*SHORT EXERCISE*
Gather every line in the rows below that contains the word "page", matching upper and lower case exactly.

*INFORMATION GIVEN*
+++
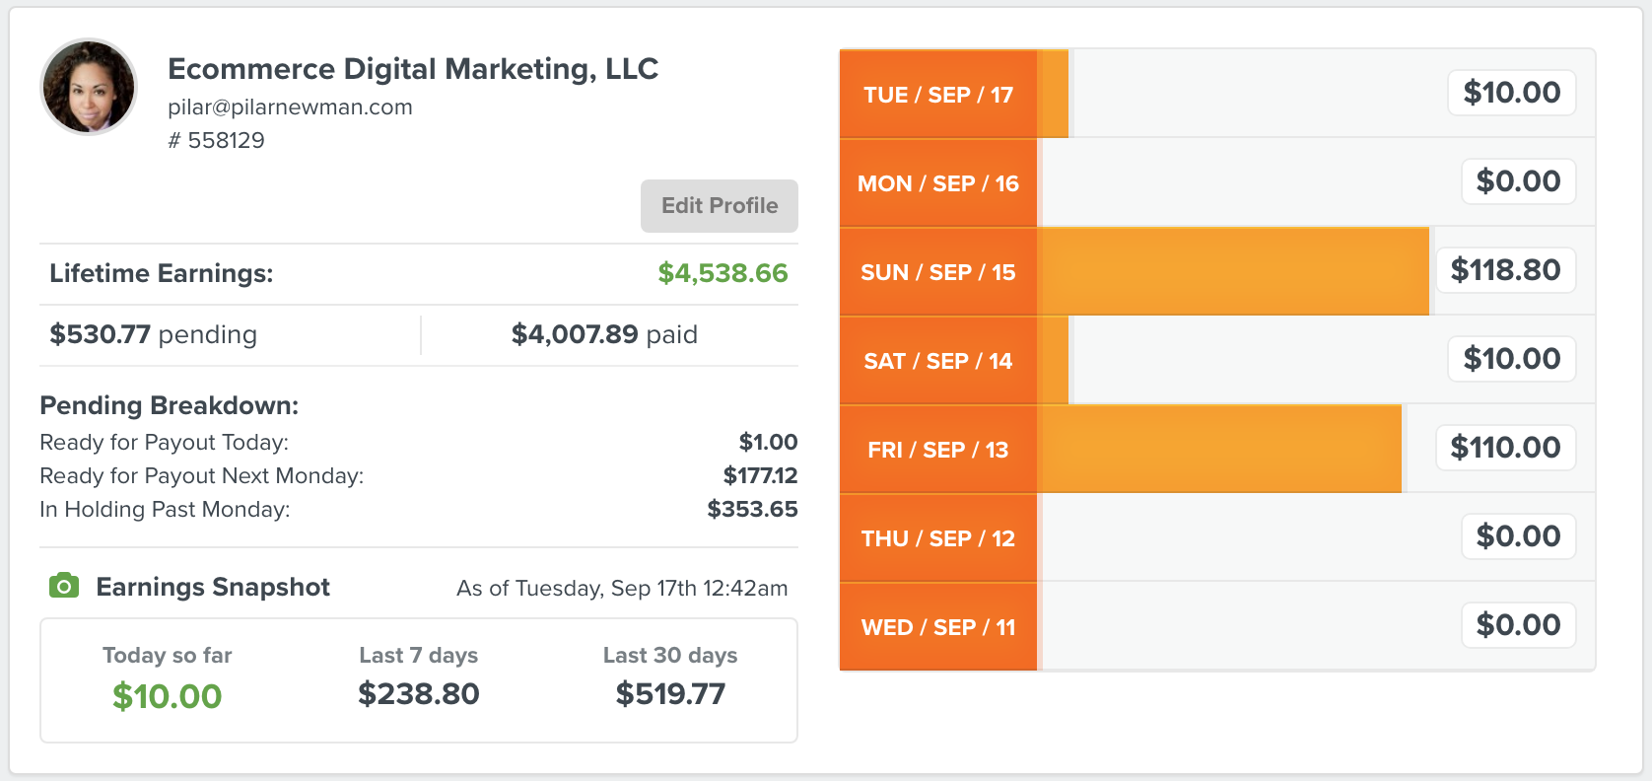Click the Last 30 days $519.77 figure
The image size is (1652, 781).
point(670,694)
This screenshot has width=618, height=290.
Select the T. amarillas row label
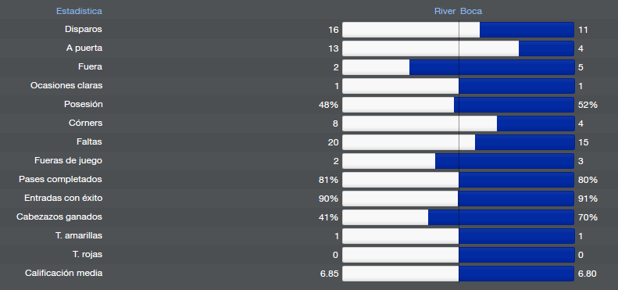click(78, 235)
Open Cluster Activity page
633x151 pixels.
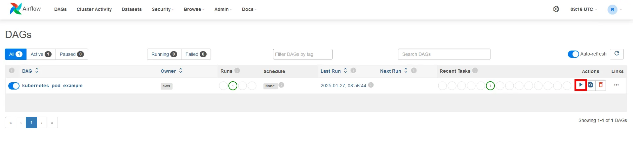click(94, 9)
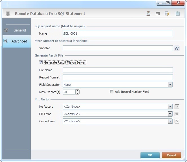Click the hourglass icon in the header
The width and height of the screenshot is (187, 162).
[148, 14]
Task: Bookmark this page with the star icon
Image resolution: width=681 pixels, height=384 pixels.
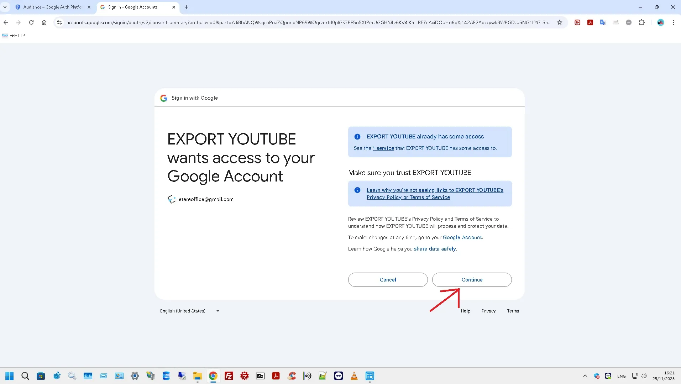Action: click(x=560, y=22)
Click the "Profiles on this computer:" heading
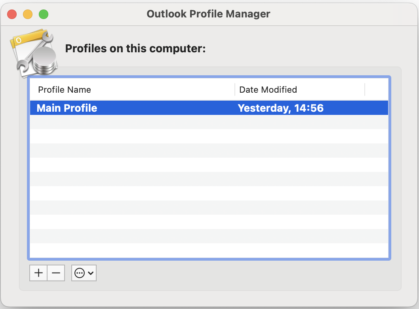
+++
*SOLUTION TO THE PROBLEM*
Open Cluster Activity page
Task: Bookmark this page with the star icon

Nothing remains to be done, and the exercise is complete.